Task to carry out:
Each line from the one with "Task: Click the Tabard of the Ebon Blade icon" through the last line of the material is to be printed exactly; no other line and no picture belongs in the copy.

Source records:
□ □ □ □ □ □ □

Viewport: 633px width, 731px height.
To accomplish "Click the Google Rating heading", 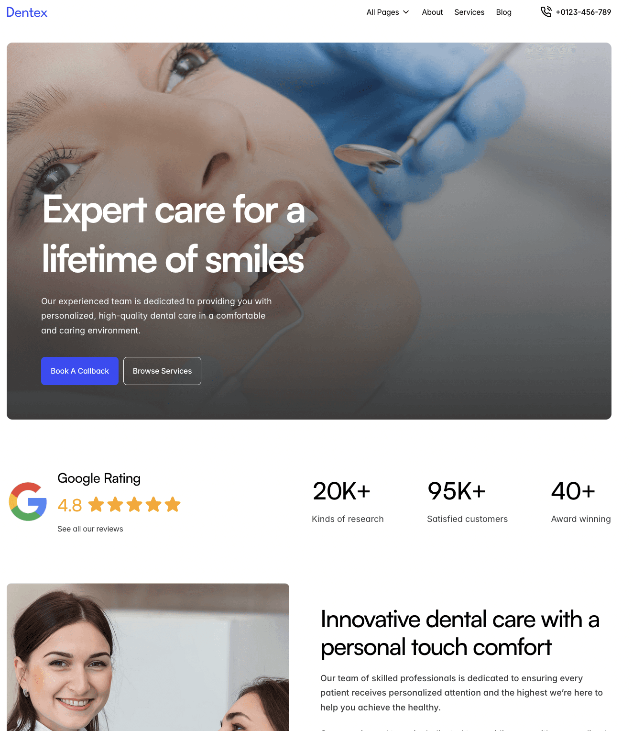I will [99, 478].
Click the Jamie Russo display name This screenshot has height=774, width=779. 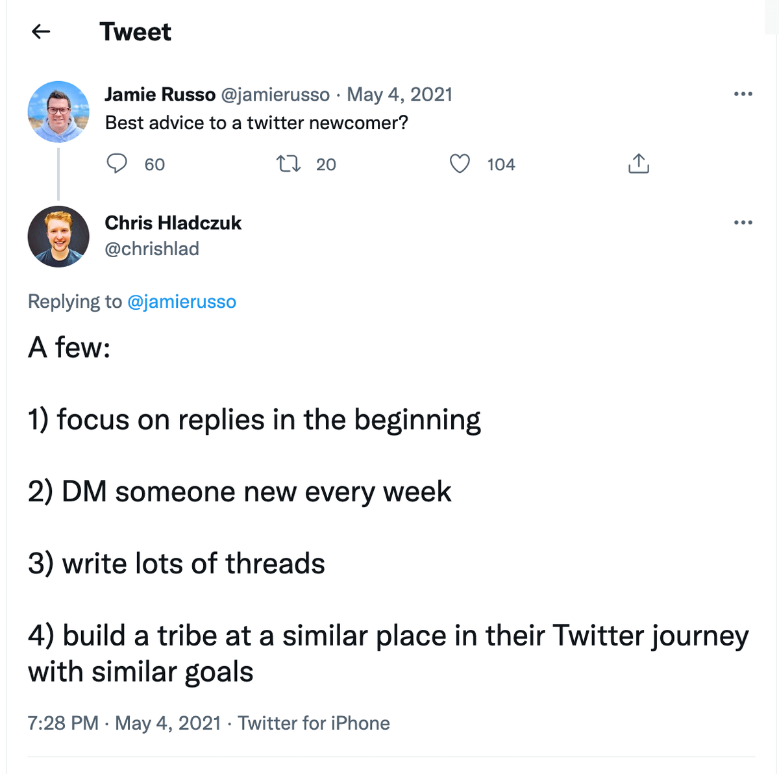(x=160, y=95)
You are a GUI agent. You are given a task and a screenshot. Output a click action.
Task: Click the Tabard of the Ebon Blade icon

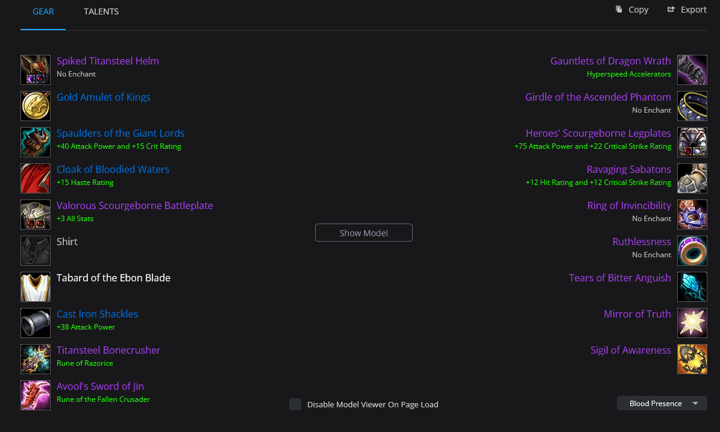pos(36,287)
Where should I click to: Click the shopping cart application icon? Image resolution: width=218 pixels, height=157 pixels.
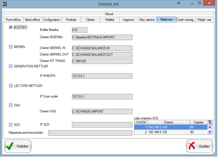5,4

□ □ □ □ □ □ □

Answer for this exercise:
Task: Click the Tabard of the Ebon Blade icon

pos(36,287)
Where should I click to: Click the shopping cart application icon? Image resolution: width=218 pixels, height=157 pixels.
5,4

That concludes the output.